■ **Exercise**:
From the data, return each line holding the word "target".

(Stored data entries)
◇ ◇ ◇ ◇
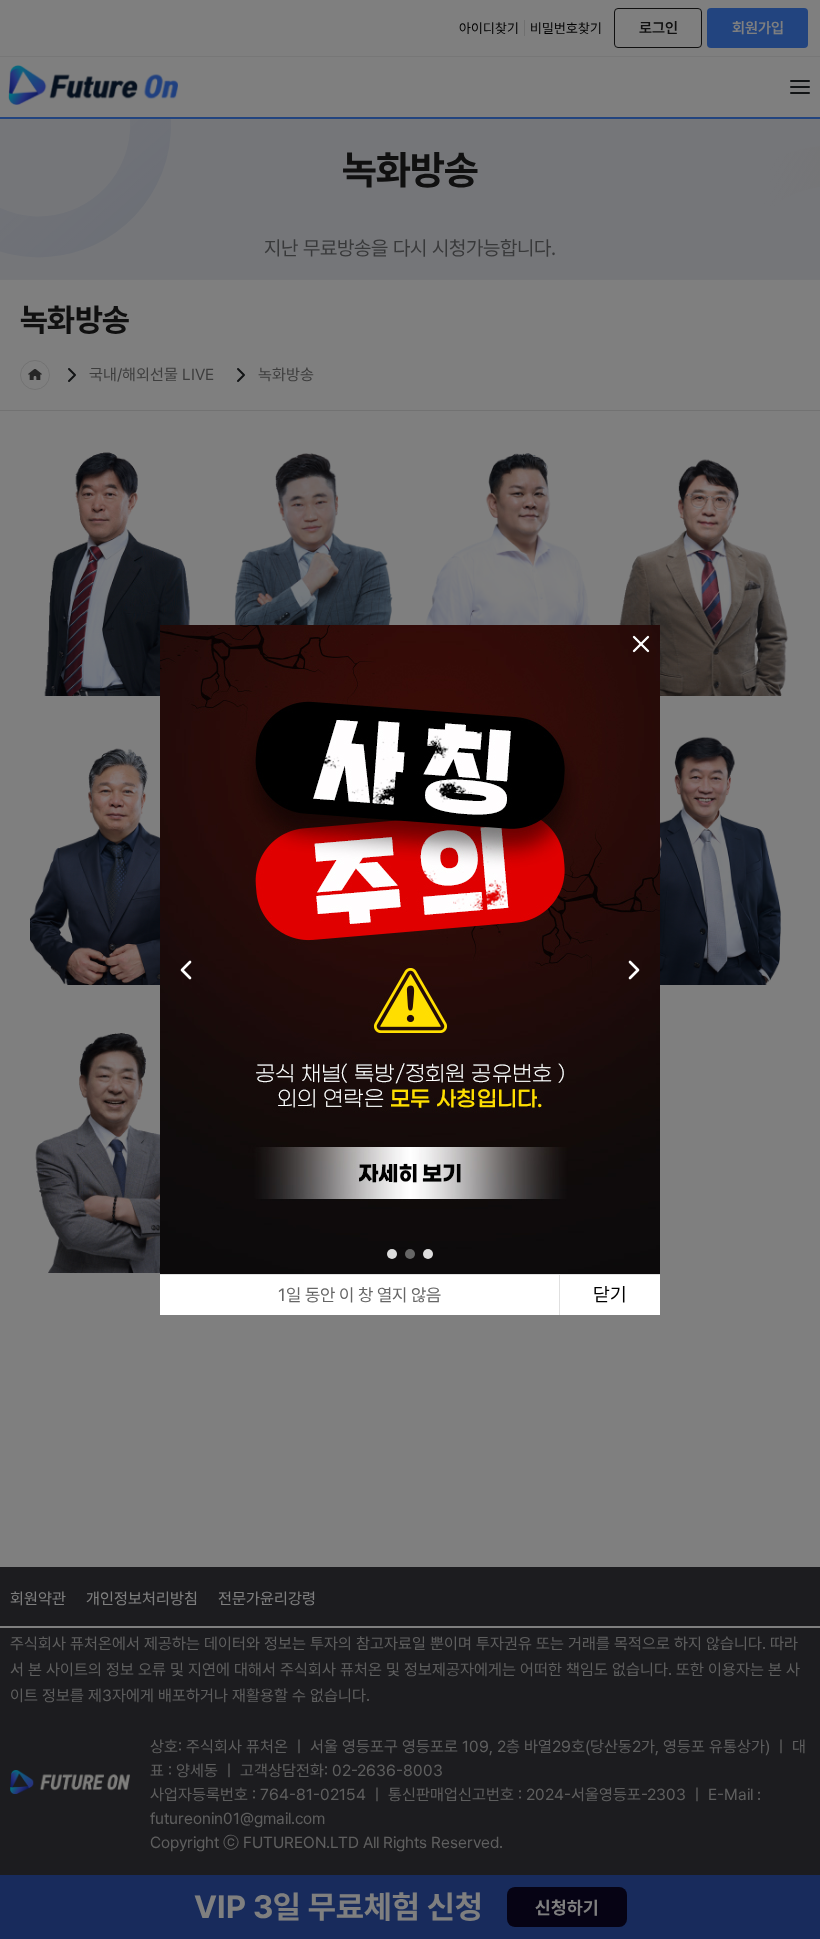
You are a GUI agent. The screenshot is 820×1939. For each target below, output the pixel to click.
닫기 (610, 1294)
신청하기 (567, 1907)
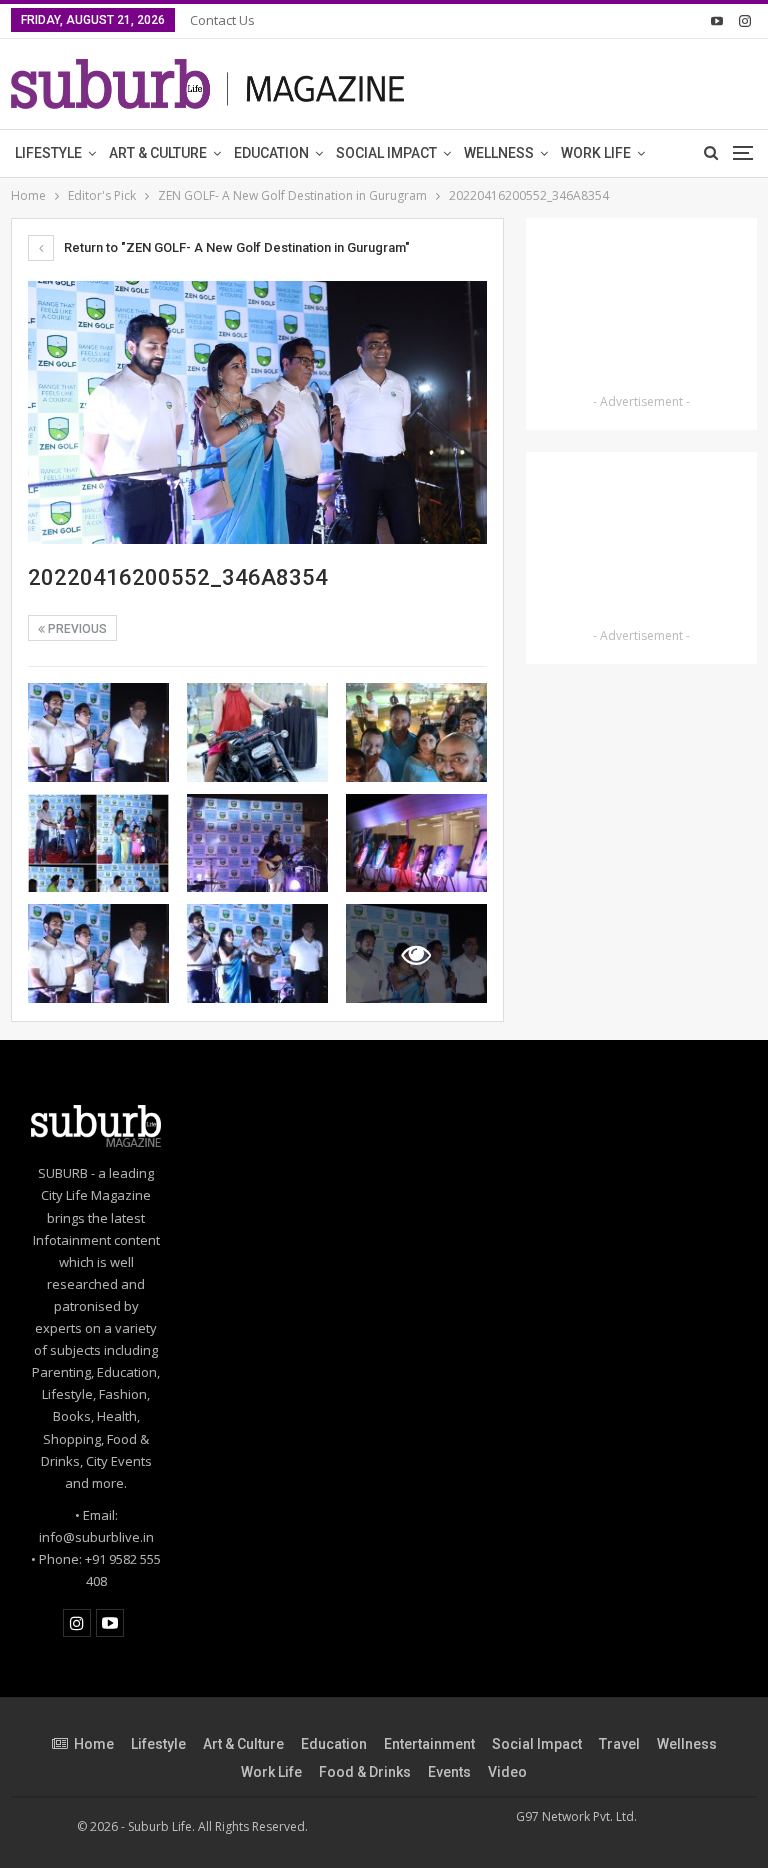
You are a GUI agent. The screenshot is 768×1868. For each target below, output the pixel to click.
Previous (76, 629)
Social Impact (386, 153)
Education (271, 153)
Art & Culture (158, 153)
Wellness (499, 153)
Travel (619, 1744)
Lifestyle (48, 153)
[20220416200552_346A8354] (98, 732)
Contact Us (222, 20)
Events (449, 1772)
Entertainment (429, 1744)
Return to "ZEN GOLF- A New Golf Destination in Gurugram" (235, 247)
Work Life (596, 153)
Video (507, 1772)
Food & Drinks (365, 1772)
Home (94, 1744)
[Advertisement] (641, 309)
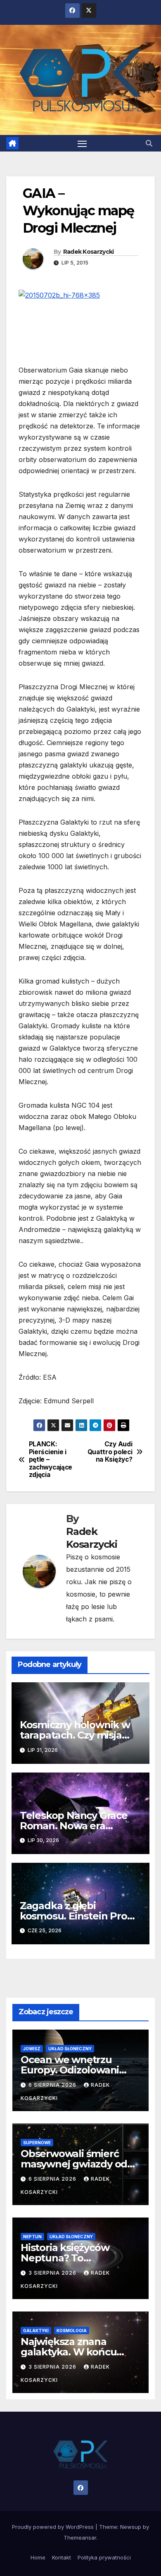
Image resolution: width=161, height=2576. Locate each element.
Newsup (130, 2526)
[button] (149, 143)
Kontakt (61, 2557)
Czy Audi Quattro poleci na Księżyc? (110, 1452)
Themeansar (80, 2537)
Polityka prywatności (104, 2557)
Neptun (32, 2236)
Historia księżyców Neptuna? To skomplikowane (65, 2258)
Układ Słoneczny (70, 2048)
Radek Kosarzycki (88, 251)
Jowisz (31, 2048)
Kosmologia (72, 2330)
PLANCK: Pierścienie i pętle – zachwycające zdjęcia (50, 1460)
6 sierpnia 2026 (53, 2085)
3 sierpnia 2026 (53, 2273)
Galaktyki (36, 2330)
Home (38, 2557)
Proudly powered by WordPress (53, 2526)
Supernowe (37, 2142)
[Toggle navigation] (82, 143)
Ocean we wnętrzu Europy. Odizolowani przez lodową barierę (71, 2070)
◇ ◇ ◇ ◇
■ **Answer to this exercise**:
You are a GUI agent. The screenshot is 820×1939. For each target below, output the pixel to click.
You are a GUI agent. The screenshot is 768×1868. For each target below, output the pixel to click.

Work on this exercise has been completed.